Originally published in Inc.
By Joel Peterson
“You will get all you want in life if you help enough other people get what they want.”
— Harry “Zig” Ziglar, motivational speaker and sales guru
I’ve followed that nugget of wisdom for almost as long as I’ve been working, and I credit a lot of its impact to the eponymous founder of the Trammell Crow Company, the real estate development firm where I worked early in my career.
I recall back in 1974, shortly after I joined the company, Fortune magazine profiled our founder in an article titled, “Trammell Crow Succeeds Because You Want Him To,” which captured the stories of many people who cheered Crow on to success after success.
It was well known in the industry even then, that Trammell always looked to acknowledge those with whom he worked. I remember one time I commented on a watch he was wearing. The next week, when I returned to my office, I found a new watch identical to it in a box on my desk. No note was attached, but I knew who sent the surprise gift.
I wasn’t alone. Over my 20-plus years at the company, I met financiers and bankers who told me that they were the ones who gave Trammell, a pioneer in commercial real estate, his start with his first loan. These lenders all felt that they were part of his success because he shared it with people and credited them.
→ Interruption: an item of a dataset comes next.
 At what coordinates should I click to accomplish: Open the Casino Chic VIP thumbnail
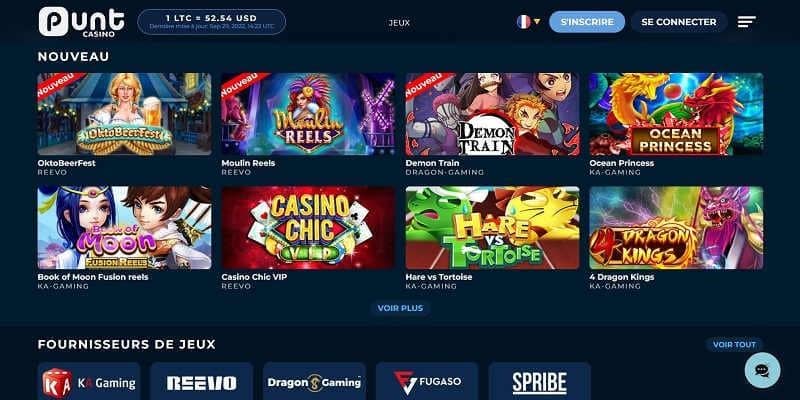click(x=308, y=228)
This attitude extended to hiring as well. Trammell prioritized human interactions, people skills, situational awareness and emotional intelligence (EQ) in everyone he worked with. Smarts and passion were a given in new hires, but they also had to be the kind of person with whom you’d want to have a beer. They couldn’t be selfish, short-term thinkers, or make their own goals the priority.
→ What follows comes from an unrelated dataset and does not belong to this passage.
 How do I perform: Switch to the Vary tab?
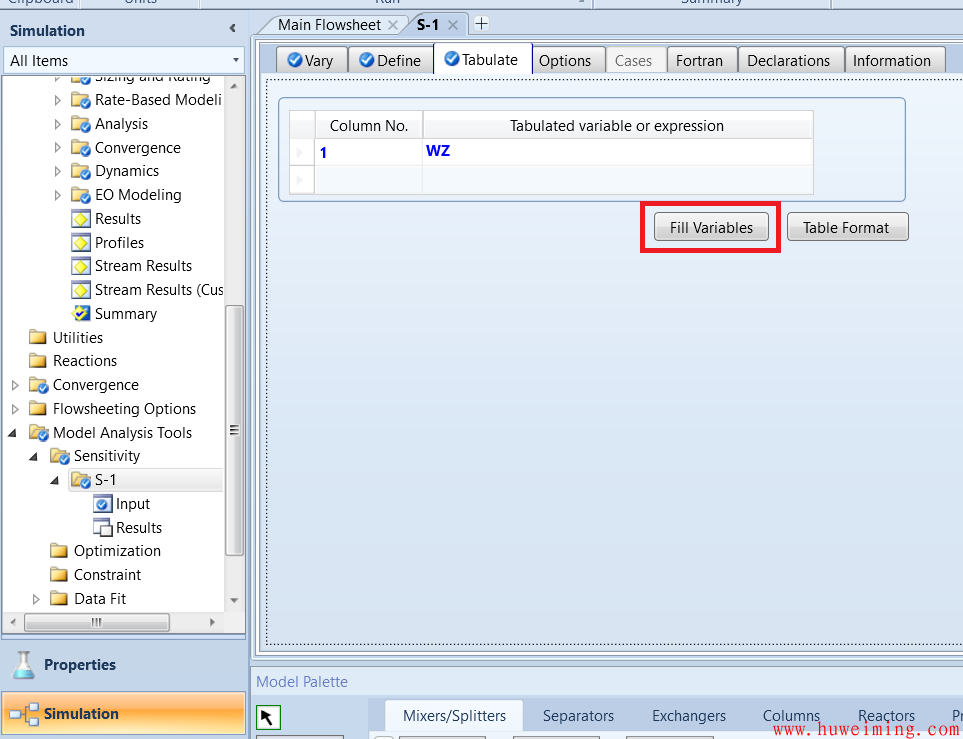(310, 60)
The trick, he said, was to find those who have high EQ and want others as well as themselves to win.
I’ve spent a lot of my career looking for these high EQ people for leadership positions and found that they often have the following five traits:
- They’re team players. They don’t have personal agendas that overwhelm others needs. They listen. They don’t view the world only through their own lenses or are overly combative. Unfortunately, even though star solo performers can often do great work on their own, they can also quickly dismantle a team if you’re not careful.
- They’re secure and confident. Brashness usually comes from insecurity. The quiet ones, those who are reserved, stable people, are most often unafraid even under stress. They’re the kinds of leaders people will be willing to follow anywhere.
- They’re visionary. They take the long view. They can “see around corners,” and they anticipate the long-run, second-, and third-order consequences of every action. They also understand the all-things-considered wisdom of reviewing all of the options before them in any given situation.
- They’re nice. They’re kind and thoughtful on a personal level. This behavior is something I saw firsthand in Trammell, but it is something that I truly learned from my mother, who always said that it costs nothing to say a kind word and to lift others’ spirits.
- They’re selfless. They don’t keep score. They do things without any expectation of reward. Those that make helping others succeed a priority often find that it is sometimes repaid. They also know not to change course when the favor isn’t returned. If you can do that, you’ll find legions of fans, friends and teammates who will quietly root for your success.
Conceptually, all of these people-pleasing principles are almost circular in their logic. You’ll want everyone to like you, so that they’ll want you to succeed.
But it’s not that simple.
It’s really about respect. If a tension exists between being respected and being loved, my suggestion is always to choose respect. Eventually, you’ll be loved if you’re respected. But if you’re only loved, respect may not follow.
Remember, too, life is long; it is not a sprint, but is instead an ultra-marathon. You’ll run into the same people over and over, again and again. Make sure they have great memories of you, as a colleague or leader.
They’ll ultimately remember that you were gracious, that you helped them out when they were under pressure, and that you offered a good word on their behalf.
Joel Peterson is on the faculty at the Graduate School of Business at Stanford University where he teaches courses in real estate investment, entrepreneurship and leadership. He is the chairman of the board of overseers at the Hoover Institution at Stanford, as well as the chairman of the board at JetBlue Airways. He also is the founding partner of Peterson Partners, an investment management firm with $1 billion under management.